CoSN 2026: AI Strategy Should Start With Goals for Student Skills

Government Technology (GovTech Magazine)
Government Technology (GovTech Magazine)Apr 16, 2026

Why It Matters

Focusing AI strategy on student skill goals and literacy ensures districts spend on tools that truly boost learning, meeting parent and board expectations while avoiding wasteful pilots.

Key Takeaways

  • Start AI planning with desired student skill outcomes, not tools.
  • Align learning experiences with research before defining AI’s role.
  • Invest in AI literacy for students, staff, parents, and community.
  • Continuous research updates show AI improves outcomes only while accessible.
  • Use CoSN’s monthly repository to stay current on K‑12 AI evidence.

Summary

The video urges K‑12 leaders to reverse the common “tool‑first” mindset and begin AI strategy by defining the student capacities they want graduates to possess. By anchoring AI initiatives to clear skill goals, districts can then identify learning experiences grounded in learning science, outline AI’s instructional role, and finally select tools that fulfill that role.

Key insights include a four‑step framework—student capacities, learning experiences, AI’s role, and tools—plus a call for district‑wide AI literacy for students, teachers, staff, parents, and caregivers. The speaker highlights that the evidence base is still thin, with only about 20 causal studies, but a curated CoSN repository now holds roughly 1,300 papers and grows 15 % monthly, offering searchable, category‑specific findings.

A striking example cited is that student outcomes improve when AI tools are available, yet they often regress once the tools are removed, indicating limited transfer of learning. The repository’s data shows consistent gains across ELA and math when access is sustained, underscoring the need for ongoing tool integration and skill development.

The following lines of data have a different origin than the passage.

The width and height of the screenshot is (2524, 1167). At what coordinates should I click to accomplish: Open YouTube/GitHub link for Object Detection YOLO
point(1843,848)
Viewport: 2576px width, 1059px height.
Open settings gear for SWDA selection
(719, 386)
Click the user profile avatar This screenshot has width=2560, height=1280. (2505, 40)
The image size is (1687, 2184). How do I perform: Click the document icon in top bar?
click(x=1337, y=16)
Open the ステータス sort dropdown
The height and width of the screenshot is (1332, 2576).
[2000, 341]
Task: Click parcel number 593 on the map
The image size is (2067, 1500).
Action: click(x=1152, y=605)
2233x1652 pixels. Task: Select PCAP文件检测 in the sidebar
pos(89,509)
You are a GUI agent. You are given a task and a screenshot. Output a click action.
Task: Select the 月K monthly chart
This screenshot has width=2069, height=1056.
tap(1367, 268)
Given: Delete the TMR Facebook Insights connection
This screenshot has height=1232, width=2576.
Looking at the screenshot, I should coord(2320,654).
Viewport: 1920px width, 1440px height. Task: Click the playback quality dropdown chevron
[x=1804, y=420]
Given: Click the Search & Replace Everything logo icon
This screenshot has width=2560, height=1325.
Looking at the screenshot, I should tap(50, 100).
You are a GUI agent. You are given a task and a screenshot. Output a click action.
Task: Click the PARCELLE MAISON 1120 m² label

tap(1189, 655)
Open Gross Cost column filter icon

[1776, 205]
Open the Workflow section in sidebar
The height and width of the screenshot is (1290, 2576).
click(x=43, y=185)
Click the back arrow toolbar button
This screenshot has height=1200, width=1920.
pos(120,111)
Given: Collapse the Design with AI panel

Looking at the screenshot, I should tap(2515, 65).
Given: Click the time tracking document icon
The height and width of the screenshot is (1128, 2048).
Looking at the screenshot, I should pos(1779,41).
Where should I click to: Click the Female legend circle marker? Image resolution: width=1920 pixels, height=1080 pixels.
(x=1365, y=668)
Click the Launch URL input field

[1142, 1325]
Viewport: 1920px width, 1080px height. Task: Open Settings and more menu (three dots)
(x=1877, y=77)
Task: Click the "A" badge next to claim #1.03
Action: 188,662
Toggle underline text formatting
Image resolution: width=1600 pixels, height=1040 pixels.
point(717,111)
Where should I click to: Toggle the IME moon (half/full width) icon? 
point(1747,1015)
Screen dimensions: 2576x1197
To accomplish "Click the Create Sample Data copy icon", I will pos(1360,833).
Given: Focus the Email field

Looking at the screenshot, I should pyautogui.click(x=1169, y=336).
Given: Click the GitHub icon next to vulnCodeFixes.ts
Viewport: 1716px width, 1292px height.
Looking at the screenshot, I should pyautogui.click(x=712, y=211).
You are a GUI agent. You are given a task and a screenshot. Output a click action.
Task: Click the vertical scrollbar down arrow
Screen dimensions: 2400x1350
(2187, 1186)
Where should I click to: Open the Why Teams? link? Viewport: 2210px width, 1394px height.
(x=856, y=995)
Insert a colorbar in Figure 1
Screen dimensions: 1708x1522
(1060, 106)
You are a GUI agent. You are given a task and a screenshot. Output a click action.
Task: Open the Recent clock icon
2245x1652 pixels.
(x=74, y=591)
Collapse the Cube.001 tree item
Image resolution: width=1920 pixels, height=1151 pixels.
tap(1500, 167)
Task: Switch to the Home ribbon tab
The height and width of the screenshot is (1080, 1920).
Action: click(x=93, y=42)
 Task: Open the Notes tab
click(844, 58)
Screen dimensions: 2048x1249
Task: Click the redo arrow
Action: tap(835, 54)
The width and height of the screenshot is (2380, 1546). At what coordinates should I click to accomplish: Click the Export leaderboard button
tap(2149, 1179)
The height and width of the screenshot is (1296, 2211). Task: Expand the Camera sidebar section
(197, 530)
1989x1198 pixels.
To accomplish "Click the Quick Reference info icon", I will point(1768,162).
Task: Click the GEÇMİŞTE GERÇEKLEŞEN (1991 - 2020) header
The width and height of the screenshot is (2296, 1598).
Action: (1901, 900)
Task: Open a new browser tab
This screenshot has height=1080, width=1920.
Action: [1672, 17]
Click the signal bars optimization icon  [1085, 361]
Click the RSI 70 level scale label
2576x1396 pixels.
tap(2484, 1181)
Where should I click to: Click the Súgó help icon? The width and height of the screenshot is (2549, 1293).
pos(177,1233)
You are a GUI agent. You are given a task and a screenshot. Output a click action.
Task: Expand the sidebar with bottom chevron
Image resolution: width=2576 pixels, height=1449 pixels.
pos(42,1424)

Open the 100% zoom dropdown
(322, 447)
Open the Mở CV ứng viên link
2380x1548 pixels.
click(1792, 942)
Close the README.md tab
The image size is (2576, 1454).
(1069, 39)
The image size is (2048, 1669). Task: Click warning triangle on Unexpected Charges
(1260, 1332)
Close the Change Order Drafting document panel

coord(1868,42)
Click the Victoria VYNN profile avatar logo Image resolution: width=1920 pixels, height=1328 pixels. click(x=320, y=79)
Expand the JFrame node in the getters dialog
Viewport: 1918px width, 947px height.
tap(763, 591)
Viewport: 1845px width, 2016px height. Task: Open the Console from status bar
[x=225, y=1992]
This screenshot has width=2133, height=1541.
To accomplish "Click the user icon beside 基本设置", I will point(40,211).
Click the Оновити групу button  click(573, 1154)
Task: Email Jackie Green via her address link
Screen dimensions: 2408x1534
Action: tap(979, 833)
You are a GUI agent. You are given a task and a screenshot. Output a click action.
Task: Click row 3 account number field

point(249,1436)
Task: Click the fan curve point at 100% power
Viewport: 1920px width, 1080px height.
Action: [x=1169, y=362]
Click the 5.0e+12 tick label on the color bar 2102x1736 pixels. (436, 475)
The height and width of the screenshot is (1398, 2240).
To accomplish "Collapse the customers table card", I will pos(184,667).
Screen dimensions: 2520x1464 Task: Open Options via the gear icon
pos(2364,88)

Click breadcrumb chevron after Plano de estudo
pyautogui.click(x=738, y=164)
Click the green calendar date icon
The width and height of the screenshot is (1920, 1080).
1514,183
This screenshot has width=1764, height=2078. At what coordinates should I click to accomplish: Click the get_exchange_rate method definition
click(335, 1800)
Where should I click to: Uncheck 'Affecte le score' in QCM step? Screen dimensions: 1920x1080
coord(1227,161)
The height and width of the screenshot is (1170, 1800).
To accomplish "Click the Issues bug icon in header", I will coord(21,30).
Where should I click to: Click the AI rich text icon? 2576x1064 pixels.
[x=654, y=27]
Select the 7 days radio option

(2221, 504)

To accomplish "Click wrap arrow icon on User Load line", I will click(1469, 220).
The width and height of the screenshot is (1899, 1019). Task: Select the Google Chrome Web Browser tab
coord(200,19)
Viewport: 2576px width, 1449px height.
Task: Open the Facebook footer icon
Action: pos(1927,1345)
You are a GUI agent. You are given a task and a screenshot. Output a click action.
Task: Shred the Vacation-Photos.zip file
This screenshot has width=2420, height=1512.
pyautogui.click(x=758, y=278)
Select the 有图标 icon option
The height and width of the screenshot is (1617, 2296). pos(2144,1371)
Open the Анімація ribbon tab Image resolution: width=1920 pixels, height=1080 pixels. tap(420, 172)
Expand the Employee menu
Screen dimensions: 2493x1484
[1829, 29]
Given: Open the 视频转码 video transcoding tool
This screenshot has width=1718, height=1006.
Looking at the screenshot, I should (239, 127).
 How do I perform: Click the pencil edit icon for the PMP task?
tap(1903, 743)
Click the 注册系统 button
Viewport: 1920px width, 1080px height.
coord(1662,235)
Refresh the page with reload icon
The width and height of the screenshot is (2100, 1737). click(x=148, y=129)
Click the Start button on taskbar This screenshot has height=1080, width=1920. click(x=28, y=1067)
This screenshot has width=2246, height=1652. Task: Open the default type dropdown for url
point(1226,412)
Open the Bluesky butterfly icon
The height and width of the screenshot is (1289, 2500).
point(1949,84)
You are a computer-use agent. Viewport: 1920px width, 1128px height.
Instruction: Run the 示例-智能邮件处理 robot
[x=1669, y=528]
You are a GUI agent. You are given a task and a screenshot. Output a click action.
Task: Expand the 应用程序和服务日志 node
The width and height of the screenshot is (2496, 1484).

For districts, the implication is clear: allocate resources to define skill outcomes first, invest in comprehensive AI literacy, and continuously monitor emerging research. This approach reduces the risk of costly pilot‑and‑scale failures and aligns technology adoption with measurable educational impact.

Original Description

Stanford researcher Chris Agnew says educational goals, not tools, should be the jumping-off point for ed-tech strategy, starting with what kids need to be able to do, then what learning experiences they need.